Collected data entries

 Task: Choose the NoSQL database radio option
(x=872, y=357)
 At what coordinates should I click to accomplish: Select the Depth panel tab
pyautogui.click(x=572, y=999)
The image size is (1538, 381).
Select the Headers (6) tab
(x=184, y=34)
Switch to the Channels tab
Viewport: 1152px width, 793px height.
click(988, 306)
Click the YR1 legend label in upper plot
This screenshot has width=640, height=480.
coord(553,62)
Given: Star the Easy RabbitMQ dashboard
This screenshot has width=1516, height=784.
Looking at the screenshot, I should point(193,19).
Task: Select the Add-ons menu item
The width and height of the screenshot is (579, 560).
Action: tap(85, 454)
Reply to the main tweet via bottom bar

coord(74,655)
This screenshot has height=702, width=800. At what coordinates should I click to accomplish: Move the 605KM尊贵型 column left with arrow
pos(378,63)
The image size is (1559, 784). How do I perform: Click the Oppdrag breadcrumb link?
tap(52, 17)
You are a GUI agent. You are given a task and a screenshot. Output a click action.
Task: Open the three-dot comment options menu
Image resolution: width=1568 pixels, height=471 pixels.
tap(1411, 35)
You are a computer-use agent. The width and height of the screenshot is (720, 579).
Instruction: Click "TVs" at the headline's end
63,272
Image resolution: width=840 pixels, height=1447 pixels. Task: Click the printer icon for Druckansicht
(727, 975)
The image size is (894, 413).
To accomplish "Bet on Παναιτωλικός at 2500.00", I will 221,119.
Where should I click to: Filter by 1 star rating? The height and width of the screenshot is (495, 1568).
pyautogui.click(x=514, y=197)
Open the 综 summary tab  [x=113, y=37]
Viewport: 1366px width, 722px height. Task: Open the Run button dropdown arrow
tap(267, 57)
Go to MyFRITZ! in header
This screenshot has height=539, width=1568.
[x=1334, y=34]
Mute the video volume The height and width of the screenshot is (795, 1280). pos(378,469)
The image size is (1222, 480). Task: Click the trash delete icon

## What you are asked to do
Each line of the data should be given back exactly.

## Your response
 Task: Choose the NoSQL database radio option
(x=872, y=357)
 At what coordinates should I click to accomplish: Select the Depth panel tab
pyautogui.click(x=572, y=999)
The image size is (1538, 381).
Select the Headers (6) tab
(x=184, y=34)
Switch to the Channels tab
Viewport: 1152px width, 793px height.
click(988, 306)
Click the YR1 legend label in upper plot
This screenshot has width=640, height=480.
coord(553,62)
Given: Star the Easy RabbitMQ dashboard
This screenshot has width=1516, height=784.
Looking at the screenshot, I should point(193,19).
Task: Select the Add-ons menu item
The width and height of the screenshot is (579, 560).
Action: tap(85, 454)
Reply to the main tweet via bottom bar

coord(74,655)
This screenshot has height=702, width=800. At what coordinates should I click to accomplish: Move the 605KM尊贵型 column left with arrow
pos(378,63)
The image size is (1559, 784). How do I perform: Click the Oppdrag breadcrumb link?
tap(52, 17)
You are a GUI agent. You are given a task and a screenshot. Output a click action.
Task: Open the three-dot comment options menu
Image resolution: width=1568 pixels, height=471 pixels.
tap(1411, 35)
You are a computer-use agent. The width and height of the screenshot is (720, 579).
Instruction: Click "TVs" at the headline's end
63,272
Image resolution: width=840 pixels, height=1447 pixels. Task: Click the printer icon for Druckansicht
(727, 975)
The image size is (894, 413).
To accomplish "Bet on Παναιτωλικός at 2500.00", I will 221,119.
Where should I click to: Filter by 1 star rating? The height and width of the screenshot is (495, 1568).
pyautogui.click(x=514, y=197)
Open the 综 summary tab  [x=113, y=37]
Viewport: 1366px width, 722px height. Task: Open the Run button dropdown arrow
tap(267, 57)
Go to MyFRITZ! in header
This screenshot has height=539, width=1568.
[x=1334, y=34]
Mute the video volume The height and width of the screenshot is (795, 1280). pos(378,469)
The image size is (1222, 480). Task: Click the trash delete icon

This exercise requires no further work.